Carey Mulligan. Photo: Marc Brenner

Carey Mulligan's performance in Girls and Boys is so assured, so thoroughly gripping, that it generates considerable suspense: Can she possibly sustain such intensity, her effortless command over the audience, for the entirety of the play's ninety-minute running time? Especially given the highly sensitive nature of the text -- more about that in a minute -- one starts to fear that, sooner or later, she must put a foot wrong, and a jarring note will be struck. After all, she's only human, isn't she?

Having seen Girls and Boys, I'm not so sure about that last proposition, so preternaturally sure-handed is the actress' work here. Standing at an angle and shifting her weight like a boxer about to enter the ring, armed with a stare strong enough to make walls crumble, and reaching beyond the proscenium with an arm ending in fingers long enough to scoop up two or three audience members at a time, she takes the entire auditorium into her confidence, turning the Minetta Lane into a confessional where absolution will be withheld. And there's an unnerving precision in her voice that signals, however subliminally, that she will be the most reliable of guides, a kind of Virgil taking us on a tour of her personal hell.

It's a tour that traverses several time periods, taking Mulligan's character, known only as Woman, from a frank admission of her misspent youth to the warmly affectionate, and very funny, account of how she met the man who would become her husband. (It's an elaborate anecdote about an Italian airport, a delayed easyJet flight, and some scheming models, and it's priceless.) The narrative then switches gears to trace her entry into the world of documentary filmmaking, first as "the development executive's assistant's executive assistant," then, eventually, as a successful producer. (Her account of the first job interview, for the lowliest of positions, tells you volumes about her tremendous nerve.) Eventually, she owns her own business, is married, and is the mother of two; her spouse has a successful career importing wardrobes from the Continent. By the time one of her films is in contention for a BAFTA Award, her life is, on the surface, positively idyllic.

Except that, from the very beginning, there is something so eerily controlled about the actress' presentation that one senses something uniquely awful is in the offing. For one thing, she describes her family members in the past tense. ("He was proud of me.") A creeping feeling of dread is not allayed by her account of their diverging career paths; she racks up successes as her husband's business slides into failure. Even more striking is how the lengthy passages of direct address are broken up by at-home sequences in which she tries to corral her children -- settling arguments, keeping their mud sculptures out of the house, and trying to grasp the labyrinthine rules of their made-up games. The turning point occurs when she steps out of one such scene and admits she knows that her little boy and girl aren't there. And, furthermore, she knows why they are not.

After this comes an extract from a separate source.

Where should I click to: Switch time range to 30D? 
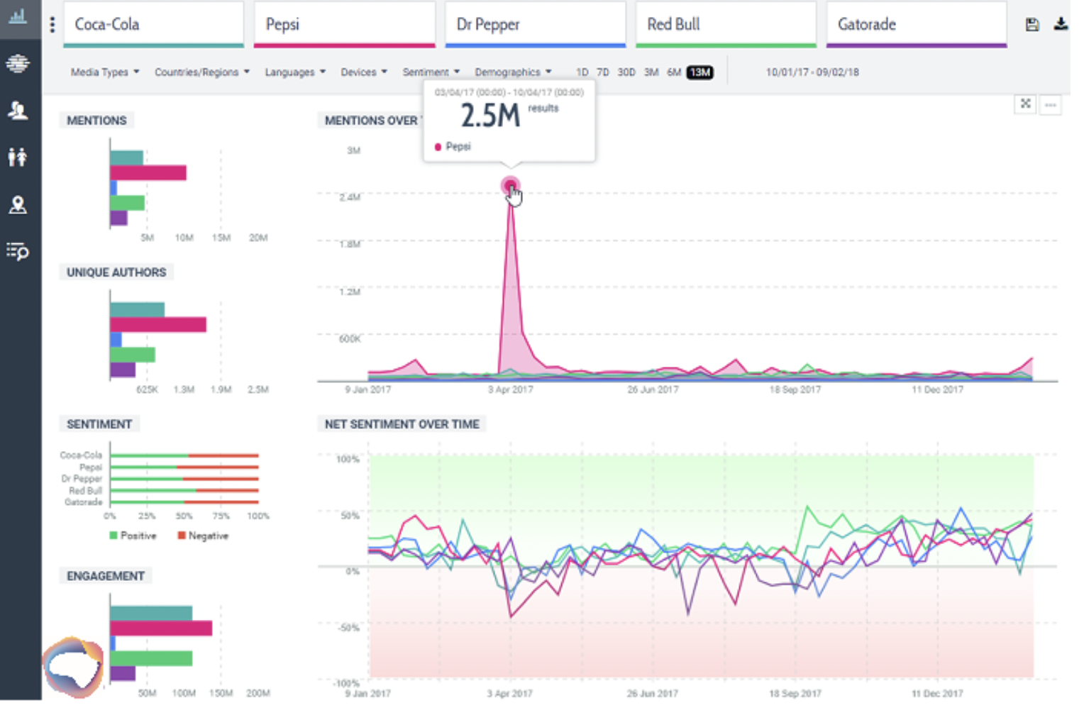pos(626,72)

From there, it is a short trip to the sort of horror from which one would desperately like to avert one's eyes, if only one knew how. The first terrible revelation is the narrator's acknowledgment that, rather than really grasping her husband's character, she invented him, imposing on him the character of a man she needed to love. It is a realization that comes too late and leads directly to the fate of the children. I will only say that the surgical precision of playwright Dennis Kelly's words, combined with Mulligan's ruthlessly unsentimental delivery, makes it all the more appalling. It perfectly sets up the conclusion, a series of musings on the inherent aggression of men that, under other circumstances, might seem tendentious or even trendy, but here carries the force of an indictment that cannot be wished away.

The director, Lyndsey Turner, has gotten out of Mulligan the performance of her career so far, and it comes, in part, from treating Kelly's finely wrought words with such tremendous care; this is the sort of story that graces the covers of tabloid newspapers, but as handled here, there is nothing exploitative about it. Instead, it forces us to look inside ourselves, to wonder if there isn't something fundamentally, irretrievable wrong with us, not least our inability to value happiness when it is there, for free and for the taking.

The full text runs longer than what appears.